» 引用原文
══════════

乘车交通安全常识:四季畅想曲(释“春夏秋冬”)

来源:百度文库 编辑:偶看新闻 时间:2024/04/29 15:33:37

       日复一日,年复一年。一年四季,旋转轮换。周而复始,无了没完。亘古如此,不知已过了多少个万年万万年!连绵无尽的岁月长河啊,就是由这“春、夏、秋、冬”四个季节恒久地默默地交替着、叠加着、延续着……

       我时而感觉到时间的长河就在我们的身边涌动着、流淌着,时而又觉得我们的身心仿佛就在这宽阔深远的长河中或徜徉着、或挣扎着。我们跋涉过了无数个四季,无数的四季也便从我们身边静静地滑过去了。就这样,我们生活着、工作着,我们思考着、探索着!

       历史愈久,沉淀愈厚。我不知道人类有多少曾经亮光闪闪的知识或智慧从人类自己的视野里模糊了、消失了,但我清楚地知道远古时代的华夏祖先们创造春、夏、秋、冬四季之名时的造字理据,延至今日却几乎已经彻底地迷失了!因此说,解读包括“春、夏、秋、冬”在内的等等的无数的或古或近的汉字,便成了我这贯穿一生的梦寐以求的痴想了……

       四季并非是同年同月、同日同时出生的一胞四胎的孪生兄弟,而是有着时间上的先后顺序的。大概最初的情况是一年两季吧,那就是春和秋。历史上的春秋战国,就是因为有了一部编年体的鲁史——《春秋》,才把这段历史命名为春秋时代的吧。不然的话,只好把这周朝后期诸侯并立、战乱连绵的几百年笼统地统称为战国时代了!

       春、秋两季的对应性、统一性使得我们比较准确地解释“春、秋”这两个汉字,有了一个基本的把握尺度。大诗人白居易“离离原上草,一岁一枯荣”的经典诗句,不正是春、秋这两大季节更叠交替的真实写照吗?但是,春、秋更替并非白居易时代的唐朝才有的,往前数远不知有几百几千万年呢!春、秋两季对应着自然界万物生长的荣、枯,对应着人类农田劳作的播种与收获。

══════════

» 给定条目
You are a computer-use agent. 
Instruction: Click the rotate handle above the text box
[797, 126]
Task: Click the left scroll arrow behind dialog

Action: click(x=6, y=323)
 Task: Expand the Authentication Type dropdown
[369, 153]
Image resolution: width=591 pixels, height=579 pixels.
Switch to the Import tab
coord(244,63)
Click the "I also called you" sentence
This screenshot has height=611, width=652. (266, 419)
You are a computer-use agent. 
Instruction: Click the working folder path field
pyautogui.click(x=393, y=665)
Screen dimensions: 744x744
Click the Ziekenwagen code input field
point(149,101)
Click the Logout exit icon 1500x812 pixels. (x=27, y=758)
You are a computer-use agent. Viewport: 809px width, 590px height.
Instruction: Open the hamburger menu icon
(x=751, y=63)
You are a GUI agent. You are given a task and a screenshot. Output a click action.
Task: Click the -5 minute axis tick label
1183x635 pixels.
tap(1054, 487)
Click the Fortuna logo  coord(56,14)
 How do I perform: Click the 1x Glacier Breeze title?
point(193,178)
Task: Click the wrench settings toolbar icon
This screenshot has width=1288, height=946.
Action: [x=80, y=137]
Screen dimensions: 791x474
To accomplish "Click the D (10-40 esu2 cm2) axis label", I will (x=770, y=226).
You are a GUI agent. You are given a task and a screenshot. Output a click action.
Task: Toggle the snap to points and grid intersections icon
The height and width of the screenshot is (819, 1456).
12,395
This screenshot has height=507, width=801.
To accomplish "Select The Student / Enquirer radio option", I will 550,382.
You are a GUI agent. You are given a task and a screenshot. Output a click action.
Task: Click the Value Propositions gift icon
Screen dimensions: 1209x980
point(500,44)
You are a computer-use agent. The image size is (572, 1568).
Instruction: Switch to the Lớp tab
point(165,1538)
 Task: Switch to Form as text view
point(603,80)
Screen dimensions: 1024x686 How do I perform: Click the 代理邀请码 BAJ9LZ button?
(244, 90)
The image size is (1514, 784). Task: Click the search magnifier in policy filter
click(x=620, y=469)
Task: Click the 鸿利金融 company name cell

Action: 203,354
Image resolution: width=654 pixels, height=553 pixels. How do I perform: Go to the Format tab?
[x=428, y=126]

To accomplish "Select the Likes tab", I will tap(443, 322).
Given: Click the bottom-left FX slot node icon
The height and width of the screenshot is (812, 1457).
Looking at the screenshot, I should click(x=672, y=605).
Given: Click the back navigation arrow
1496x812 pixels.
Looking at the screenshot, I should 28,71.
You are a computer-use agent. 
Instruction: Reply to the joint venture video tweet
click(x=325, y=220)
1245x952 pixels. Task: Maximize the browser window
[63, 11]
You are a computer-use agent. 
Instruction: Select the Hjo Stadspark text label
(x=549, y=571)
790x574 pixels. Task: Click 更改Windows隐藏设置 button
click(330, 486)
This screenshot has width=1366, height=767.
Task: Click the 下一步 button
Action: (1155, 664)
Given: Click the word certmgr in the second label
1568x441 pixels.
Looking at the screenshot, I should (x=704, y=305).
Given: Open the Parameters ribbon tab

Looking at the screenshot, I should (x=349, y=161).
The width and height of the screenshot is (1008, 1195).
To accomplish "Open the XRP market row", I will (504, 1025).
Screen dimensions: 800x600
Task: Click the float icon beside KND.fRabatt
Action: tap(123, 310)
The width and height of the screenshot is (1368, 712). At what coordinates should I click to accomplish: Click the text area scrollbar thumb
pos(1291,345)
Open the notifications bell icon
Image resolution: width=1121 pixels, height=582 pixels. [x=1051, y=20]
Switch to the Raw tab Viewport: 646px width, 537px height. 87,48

══════════

» 待解问题
(1) 把这篇谈“春夏秋冬”四季的文章从头到尾一字不差地照抄一遍。
(2) 在上面的条目里,从含有“How do I perform: Click the 1x”的那一行开始,到含有“point(500,44)”的那一行结束,把这段内容重新写出,其中的“Screen dimensions”一律改成“Screen size”,其余保持原样。只输出这几行。

» 参考答案
(1)
乘车交通安全常识:四季畅想曲(释“春夏秋冬”)

来源:百度文库 编辑:偶看新闻 时间:2024/04/29 15:33:37

       日复一日,年复一年。一年四季,旋转轮换。周而复始,无了没完。亘古如此,不知已过了多少个万年万万年!连绵无尽的岁月长河啊,就是由这“春、夏、秋、冬”四个季节恒久地默默地交替着、叠加着、延续着……

       我时而感觉到时间的长河就在我们的身边涌动着、流淌着,时而又觉得我们的身心仿佛就在这宽阔深远的长河中或徜徉着、或挣扎着。我们跋涉过了无数个四季,无数的四季也便从我们身边静静地滑过去了。就这样,我们生活着、工作着,我们思考着、探索着!

       历史愈久,沉淀愈厚。我不知道人类有多少曾经亮光闪闪的知识或智慧从人类自己的视野里模糊了、消失了,但我清楚地知道远古时代的华夏祖先们创造春、夏、秋、冬四季之名时的造字理据,延至今日却几乎已经彻底地迷失了!因此说,解读包括“春、夏、秋、冬”在内的等等的无数的或古或近的汉字,便成了我这贯穿一生的梦寐以求的痴想了……

       四季并非是同年同月、同日同时出生的一胞四胎的孪生兄弟,而是有着时间上的先后顺序的。大概最初的情况是一年两季吧,那就是春和秋。历史上的春秋战国,就是因为有了一部编年体的鲁史——《春秋》,才把这段历史命名为春秋时代的吧。不然的话,只好把这周朝后期诸侯并立、战乱连绵的几百年笼统地统称为战国时代了!

       春、秋两季的对应性、统一性使得我们比较准确地解释“春、秋”这两个汉字,有了一个基本的把握尺度。大诗人白居易“离离原上草,一岁一枯荣”的经典诗句,不正是春、秋这两大季节更叠交替的真实写照吗?但是,春、秋更替并非白居易时代的唐朝才有的,往前数远不知有几百几千万年呢!春、秋两季对应着自然界万物生长的荣、枯,对应着人类农田劳作的播种与收获。

(2)
 How do I perform: Click the 1x Glacier Breeze title?
point(193,178)
Task: Click the wrench settings toolbar icon
This screenshot has width=1288, height=946.
Action: [x=80, y=137]
Screen size: 791x474
To accomplish "Click the D (10-40 esu2 cm2) axis label", I will (x=770, y=226).
You are a GUI agent. You are given a task and a screenshot. Output a click action.
Task: Toggle the snap to points and grid intersections icon
The height and width of the screenshot is (819, 1456).
12,395
This screenshot has height=507, width=801.
To accomplish "Select The Student / Enquirer radio option", I will 550,382.
You are a GUI agent. You are given a task and a screenshot. Output a click action.
Task: Click the Value Propositions gift icon
Screen size: 1209x980
point(500,44)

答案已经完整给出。